Recipe: Harvest Grain Bread
This morning I spent some time on the Azure Standard website stocking up on the healthy goodies that tend to be more affordable there. This time around my list included honey, split peas, wild rice, coconut oil, cornmeal, wheat germ, sesame seeds, peanuts, barley, and pinto beans. I like that you can order organic versions of most things for only a little more than the non-organic.
I also secretly find it fun to go pick up my order at a gas station about 5 minutes from our house. The warehouse is in Oregon, and trucks monthly deliveries to folks all over the Pacific Northwest. I only order through Azure a few times a year, but when I do, I feel confident that I’ve bought good quality food at a competitive price.
I thought maybe you’d like to see a very delicious bread recipe I’m planning to make with some of the goodies I bought today. This recipe is adapted from a lovely little cookbook put out by La Leche League many years ago called Mother’s In the Kitchen. My mom had the book when I was a child and I loved enough recipes from it that I bought myself a copy when I moved out and got married.
The recipe below will make 3 large loaves (I use these bread pans) and the bread freezes beautifully. I would however suggest that you slice it before freezing, since that will greatly simplify grabbing a few slices out of the freezer for your breakfast toast.
Makes 3 large loaves
- 3 c. warm water
- ¾ c. molasses
- 3 T. yeast
Combine the above ingredients and set aside 10 minutes. Meanwhile, in a very large bowl (I use my KitchenAid) combine the ingredients below:
- 1 c. powdered milk (optional)
- ½ c. oats
- ½ c. cornmeal
- ½ c. wheat germ
- ½ c. oat bran
- 2 c. whole wheat flour
- 5 c. white flour
- 3 eggs
- 1 T. salt
- ½ cup vegetable oil
Once the above ingredients have been measured into the bowl, add the yeast mixture, and mix well until all ingredients are blended. Gradually add 2 to 3 cups more white flour, kneading until the dough is firm and elastic and not sticky. If you are using a KitchenAid, when enough flour has been added, the dough will ‘clean’ the sides of the mixer bowl. (Warning: this dough is extremely heavy and will probably finish off a mixer with less horsepower than a Kitchen-Aid.)

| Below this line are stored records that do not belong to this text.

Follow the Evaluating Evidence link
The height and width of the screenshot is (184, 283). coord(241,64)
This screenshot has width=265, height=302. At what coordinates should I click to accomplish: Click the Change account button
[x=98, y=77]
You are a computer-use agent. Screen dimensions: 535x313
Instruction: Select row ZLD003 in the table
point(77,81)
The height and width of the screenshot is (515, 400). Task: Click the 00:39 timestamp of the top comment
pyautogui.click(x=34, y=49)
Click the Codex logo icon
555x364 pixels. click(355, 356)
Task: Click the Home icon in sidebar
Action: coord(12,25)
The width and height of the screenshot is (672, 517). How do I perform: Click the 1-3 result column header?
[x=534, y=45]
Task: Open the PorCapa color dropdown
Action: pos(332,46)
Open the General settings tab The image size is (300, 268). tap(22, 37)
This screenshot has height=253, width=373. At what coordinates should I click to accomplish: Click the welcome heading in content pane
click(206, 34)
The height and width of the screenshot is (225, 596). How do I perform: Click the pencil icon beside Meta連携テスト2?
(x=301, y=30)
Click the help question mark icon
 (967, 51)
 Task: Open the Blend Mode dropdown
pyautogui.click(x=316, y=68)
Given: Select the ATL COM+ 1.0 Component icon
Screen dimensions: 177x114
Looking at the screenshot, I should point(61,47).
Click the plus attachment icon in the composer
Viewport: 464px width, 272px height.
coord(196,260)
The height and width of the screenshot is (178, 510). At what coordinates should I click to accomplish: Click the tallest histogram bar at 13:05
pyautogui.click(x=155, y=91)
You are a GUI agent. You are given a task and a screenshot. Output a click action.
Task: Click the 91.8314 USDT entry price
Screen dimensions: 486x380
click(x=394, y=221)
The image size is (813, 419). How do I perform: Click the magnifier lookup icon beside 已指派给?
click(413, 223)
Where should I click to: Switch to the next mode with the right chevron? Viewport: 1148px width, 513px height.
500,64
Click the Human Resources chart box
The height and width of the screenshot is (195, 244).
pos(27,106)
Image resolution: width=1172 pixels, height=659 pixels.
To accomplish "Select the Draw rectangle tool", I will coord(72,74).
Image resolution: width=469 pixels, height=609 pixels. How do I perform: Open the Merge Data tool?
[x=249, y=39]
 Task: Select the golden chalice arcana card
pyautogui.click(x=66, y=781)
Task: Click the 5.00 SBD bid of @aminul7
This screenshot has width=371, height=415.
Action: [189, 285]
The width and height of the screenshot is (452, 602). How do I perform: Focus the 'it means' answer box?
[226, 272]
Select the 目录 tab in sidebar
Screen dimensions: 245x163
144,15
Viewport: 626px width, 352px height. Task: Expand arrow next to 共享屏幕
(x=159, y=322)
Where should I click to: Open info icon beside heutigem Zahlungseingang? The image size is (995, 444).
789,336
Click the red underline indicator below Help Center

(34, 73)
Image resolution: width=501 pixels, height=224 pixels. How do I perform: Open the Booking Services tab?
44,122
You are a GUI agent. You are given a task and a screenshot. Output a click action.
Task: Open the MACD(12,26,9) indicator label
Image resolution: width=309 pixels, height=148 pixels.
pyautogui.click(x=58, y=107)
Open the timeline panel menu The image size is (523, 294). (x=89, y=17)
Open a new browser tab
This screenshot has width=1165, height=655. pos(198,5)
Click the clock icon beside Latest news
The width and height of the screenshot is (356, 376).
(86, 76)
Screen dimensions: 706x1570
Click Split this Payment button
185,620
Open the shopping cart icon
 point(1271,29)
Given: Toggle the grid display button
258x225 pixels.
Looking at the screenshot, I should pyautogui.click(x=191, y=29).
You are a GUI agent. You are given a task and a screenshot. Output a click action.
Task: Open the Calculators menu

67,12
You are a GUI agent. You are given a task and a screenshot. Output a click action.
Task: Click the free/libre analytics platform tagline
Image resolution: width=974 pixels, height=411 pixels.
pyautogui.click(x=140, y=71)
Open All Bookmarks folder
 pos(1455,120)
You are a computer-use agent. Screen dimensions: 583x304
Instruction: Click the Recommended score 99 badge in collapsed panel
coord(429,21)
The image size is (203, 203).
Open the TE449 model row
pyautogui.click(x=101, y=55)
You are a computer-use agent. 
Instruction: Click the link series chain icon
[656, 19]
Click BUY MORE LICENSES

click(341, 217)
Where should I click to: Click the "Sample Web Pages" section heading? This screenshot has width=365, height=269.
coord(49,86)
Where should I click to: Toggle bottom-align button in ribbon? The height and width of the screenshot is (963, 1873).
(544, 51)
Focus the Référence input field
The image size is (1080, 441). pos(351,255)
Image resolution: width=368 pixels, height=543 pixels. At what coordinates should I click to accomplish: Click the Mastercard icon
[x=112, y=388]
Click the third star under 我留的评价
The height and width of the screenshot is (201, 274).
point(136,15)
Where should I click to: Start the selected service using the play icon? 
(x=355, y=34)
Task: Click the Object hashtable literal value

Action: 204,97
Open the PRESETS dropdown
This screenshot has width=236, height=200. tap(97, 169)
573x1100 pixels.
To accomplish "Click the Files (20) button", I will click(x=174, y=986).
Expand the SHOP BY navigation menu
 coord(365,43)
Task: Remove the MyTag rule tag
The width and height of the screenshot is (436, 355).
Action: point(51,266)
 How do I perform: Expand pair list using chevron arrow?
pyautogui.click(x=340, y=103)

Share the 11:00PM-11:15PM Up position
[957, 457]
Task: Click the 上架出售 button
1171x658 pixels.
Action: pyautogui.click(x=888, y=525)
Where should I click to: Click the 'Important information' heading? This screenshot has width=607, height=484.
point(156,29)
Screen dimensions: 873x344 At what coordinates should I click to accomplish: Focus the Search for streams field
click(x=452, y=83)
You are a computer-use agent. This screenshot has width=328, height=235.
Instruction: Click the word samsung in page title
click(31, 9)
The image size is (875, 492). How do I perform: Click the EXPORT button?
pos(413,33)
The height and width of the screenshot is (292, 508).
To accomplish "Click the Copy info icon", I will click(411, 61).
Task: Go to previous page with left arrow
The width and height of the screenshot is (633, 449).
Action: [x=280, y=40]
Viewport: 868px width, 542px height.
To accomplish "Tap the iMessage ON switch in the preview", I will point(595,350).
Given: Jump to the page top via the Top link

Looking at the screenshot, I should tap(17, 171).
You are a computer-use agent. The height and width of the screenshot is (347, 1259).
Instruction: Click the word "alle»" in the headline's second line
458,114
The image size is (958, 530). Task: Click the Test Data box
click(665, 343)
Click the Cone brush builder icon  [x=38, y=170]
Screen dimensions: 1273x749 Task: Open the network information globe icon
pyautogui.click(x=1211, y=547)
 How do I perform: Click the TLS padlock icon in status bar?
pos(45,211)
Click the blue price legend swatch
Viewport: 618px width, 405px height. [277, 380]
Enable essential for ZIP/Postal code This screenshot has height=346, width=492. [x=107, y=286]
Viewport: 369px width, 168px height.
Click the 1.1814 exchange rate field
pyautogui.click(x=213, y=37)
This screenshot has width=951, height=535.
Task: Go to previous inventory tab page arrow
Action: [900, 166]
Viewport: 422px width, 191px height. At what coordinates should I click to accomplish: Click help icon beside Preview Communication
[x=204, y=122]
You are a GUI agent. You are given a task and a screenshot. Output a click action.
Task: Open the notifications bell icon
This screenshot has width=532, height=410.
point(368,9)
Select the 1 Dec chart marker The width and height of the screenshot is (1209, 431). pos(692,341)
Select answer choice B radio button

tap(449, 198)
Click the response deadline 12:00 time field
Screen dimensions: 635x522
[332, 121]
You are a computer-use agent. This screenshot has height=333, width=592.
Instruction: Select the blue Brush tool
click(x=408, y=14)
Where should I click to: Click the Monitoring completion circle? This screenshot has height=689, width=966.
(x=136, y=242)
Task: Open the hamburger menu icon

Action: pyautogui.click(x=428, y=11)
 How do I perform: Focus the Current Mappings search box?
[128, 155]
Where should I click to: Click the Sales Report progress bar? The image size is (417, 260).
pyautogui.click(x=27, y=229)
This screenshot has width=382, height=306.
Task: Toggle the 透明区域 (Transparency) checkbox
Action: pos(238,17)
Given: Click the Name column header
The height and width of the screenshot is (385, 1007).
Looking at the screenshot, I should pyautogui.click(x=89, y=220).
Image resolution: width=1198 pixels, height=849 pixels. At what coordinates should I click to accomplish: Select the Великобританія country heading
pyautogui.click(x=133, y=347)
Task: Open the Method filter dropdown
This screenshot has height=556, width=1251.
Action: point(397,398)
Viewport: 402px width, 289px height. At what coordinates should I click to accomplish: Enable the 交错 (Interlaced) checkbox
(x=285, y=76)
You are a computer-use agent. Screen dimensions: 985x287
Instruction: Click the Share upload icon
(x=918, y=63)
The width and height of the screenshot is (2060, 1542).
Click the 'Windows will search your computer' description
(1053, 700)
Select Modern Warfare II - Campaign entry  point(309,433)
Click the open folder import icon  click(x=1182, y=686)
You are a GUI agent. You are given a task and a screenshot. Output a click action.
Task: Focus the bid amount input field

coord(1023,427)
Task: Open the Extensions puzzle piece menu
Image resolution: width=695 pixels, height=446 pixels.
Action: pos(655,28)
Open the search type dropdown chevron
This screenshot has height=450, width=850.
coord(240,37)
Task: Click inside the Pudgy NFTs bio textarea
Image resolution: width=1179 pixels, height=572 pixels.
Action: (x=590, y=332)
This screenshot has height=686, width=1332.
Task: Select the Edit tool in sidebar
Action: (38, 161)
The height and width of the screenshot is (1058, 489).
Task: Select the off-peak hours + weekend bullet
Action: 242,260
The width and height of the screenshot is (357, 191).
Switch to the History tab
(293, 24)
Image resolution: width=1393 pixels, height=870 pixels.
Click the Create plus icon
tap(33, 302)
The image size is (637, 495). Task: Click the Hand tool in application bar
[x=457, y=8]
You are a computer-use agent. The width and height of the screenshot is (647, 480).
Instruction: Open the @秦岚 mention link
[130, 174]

Let rise in a greased bowl until double, about an hour. Punch down. If dough feels sticky at this point, you may need to add just a little more flour, probably not more than half a cup or so. Form into 3 loaves (or 4 if your loaf pans are not large). Grease the pans, and place the loaves in to rise, covered with a light towel, for about 45 minutes. Bake at 350 degrees for 45-50 minutes, until the loaves sound hollow. Remove from oven and butter tops of loaves, then remove from pans and set on racks to cool.
Note: Feel free to make substitutions if you do not have all of the ingredients listed in blue. For example, if you don’t have oat bran, increase the quantity of oats to one full cup. As long as the total quantity of ‘blue’ ingredients remains at 2 cups, the recipe will work fine.